Nor does Nurse Puchkors's report come close to establishing the required causal connection. In her report, Nurse Puchkors stated that “[h]ad Nurse Markey implemented a comprehensive safety plan and assessment, Mr. Hager's risk of suicide would have likely been indicated. . . . Had Mr. Hager's risk been indicated on that day, then steps could have been taken to prevent Mr. Hager's death by suicide.” (Doc. 85-1 at 6.) But saying that steps “could” have been taken to prevent Hager's suicide is too vague and equivocal to suffice. Sampson, 491 P.3d at 1120 (“[G]enerally expert medical testimony that a subsequent illness or disease ‘could' or ‘may' have been the cause of the injury is insufficient. Dr. Greenberg's assertion that a longer observation period could have prevented Amare's death is therefore insufficient as a matter of law to prove causation.”) (cleaned up). Additionally, even if Nurse Puchkors's report is generously construed as connecting the failure to perform or chart a mental status assessment to an incorrect suicide risk calculation to Hager's suicide, that connection is speculative and not supported by the record.
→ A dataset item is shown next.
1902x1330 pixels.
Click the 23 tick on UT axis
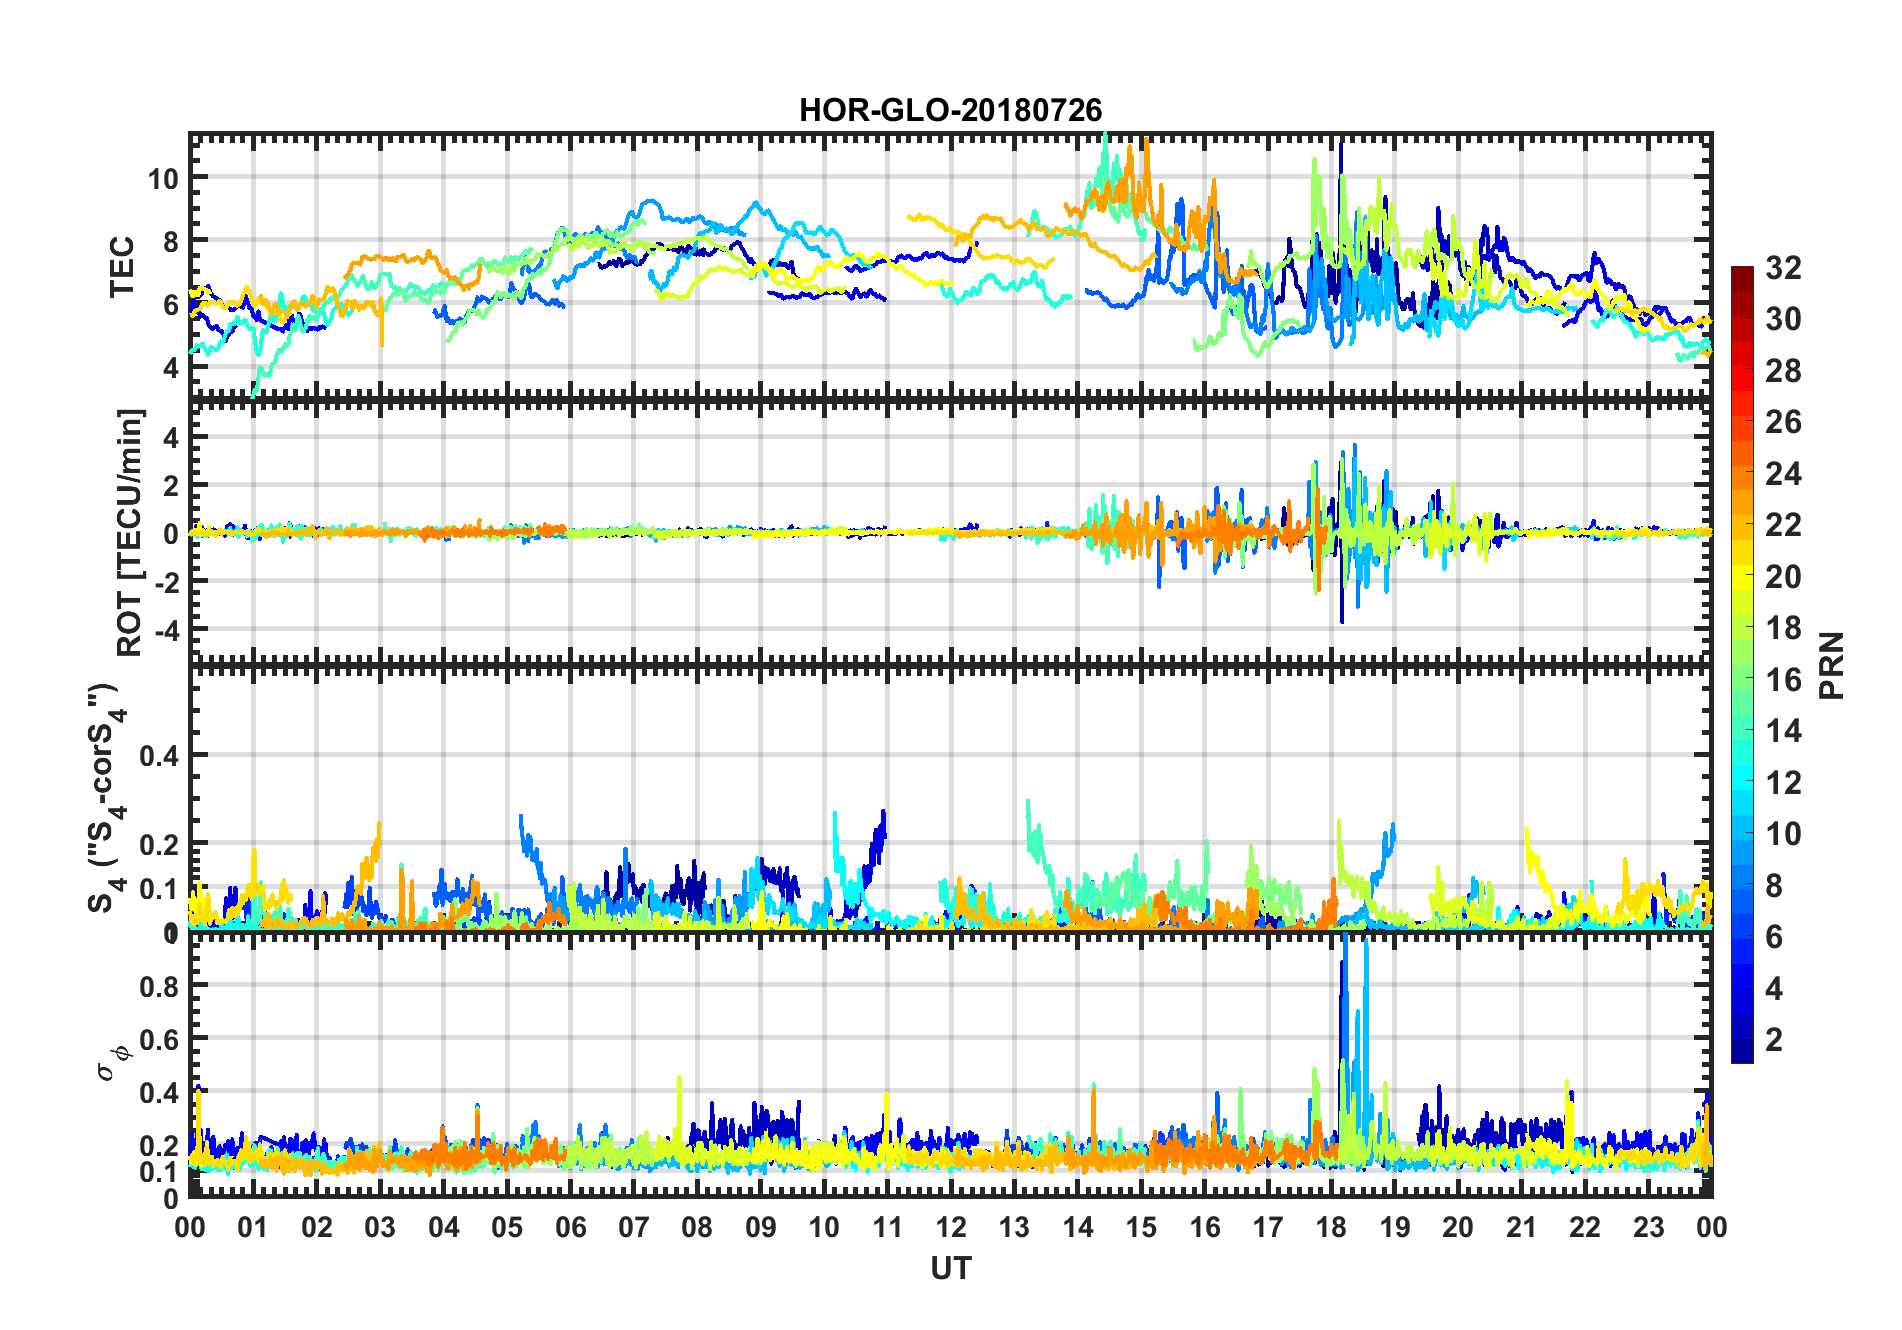click(x=1648, y=1227)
As explained in Part III above, Nurse Markey relied on the C-SSRS, PHQ-2+I9, and PC-PTSD-5+I9 to calculate Hager's suicide risk, and these tests use a patient's verbal articulation of suicidal intent, plan, or ideation to calculate suicide risk. Thus, conducting a mental status assessment would not have changed the results of the C-SSRS, PHQ-2+I9, and PC-PTSD-5+I9, as Hager did not convey suicidal intent, plan, or ideation. Cf. Puckett v. United States, 2023 WL 8436565, *5 (D. Ariz. 2023) (“[E]ven if Dr. Gilbert referred Plaintiff to a cardiologist, there is no indication on what tests or interventions the cardiologist would normally undertake, or what their effect would be. These unanswered questions leave the jury to speculate, which is impermissible under Arizona law. Moreover, they fail to show a natural and continuous sequence of events stemming from Dr. Gilbert's alleged failure to act and therefore do not show proximate cause.”).
Accordingly, IT IS ORDERED that Defendant's motion for summary judgment (Doc. 82) is granted. The Clerk shall enter judgment accordingly and terminate this action.